-------- EXCERPTED DATA
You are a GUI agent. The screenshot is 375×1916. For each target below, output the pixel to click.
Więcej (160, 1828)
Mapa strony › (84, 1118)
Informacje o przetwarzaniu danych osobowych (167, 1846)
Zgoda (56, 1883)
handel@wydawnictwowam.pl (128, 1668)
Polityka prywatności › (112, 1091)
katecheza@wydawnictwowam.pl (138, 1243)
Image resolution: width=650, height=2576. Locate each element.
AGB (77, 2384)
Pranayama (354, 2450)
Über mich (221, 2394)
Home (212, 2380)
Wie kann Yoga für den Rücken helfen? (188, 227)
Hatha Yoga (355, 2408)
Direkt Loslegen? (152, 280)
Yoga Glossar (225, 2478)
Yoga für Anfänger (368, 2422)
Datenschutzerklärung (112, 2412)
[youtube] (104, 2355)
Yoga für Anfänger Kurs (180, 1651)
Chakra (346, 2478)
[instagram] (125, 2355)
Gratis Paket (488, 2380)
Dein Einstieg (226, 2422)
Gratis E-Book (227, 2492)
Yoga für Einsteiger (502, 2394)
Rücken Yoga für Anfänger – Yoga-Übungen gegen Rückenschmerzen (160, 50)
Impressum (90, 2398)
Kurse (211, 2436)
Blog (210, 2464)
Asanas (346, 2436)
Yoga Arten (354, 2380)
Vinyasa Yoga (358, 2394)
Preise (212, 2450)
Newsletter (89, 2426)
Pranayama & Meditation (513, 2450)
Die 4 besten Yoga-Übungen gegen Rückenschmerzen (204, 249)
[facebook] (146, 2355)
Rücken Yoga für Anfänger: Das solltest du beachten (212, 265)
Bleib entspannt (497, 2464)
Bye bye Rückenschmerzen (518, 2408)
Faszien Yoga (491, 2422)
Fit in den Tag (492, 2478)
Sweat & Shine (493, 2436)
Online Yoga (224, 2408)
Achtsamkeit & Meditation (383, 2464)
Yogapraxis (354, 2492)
----------------
*WHAT IS EXPECTED*:
Report every line containing the word "Übungen" from the listing above.

*RESPONSE TO THE EXERCISE*:
Rücken Yoga für Anfänger – Yoga-Übungen gegen Rückenschmerzen (160, 50)
Die 4 besten Yoga-Übungen gegen Rückenschmerzen (204, 249)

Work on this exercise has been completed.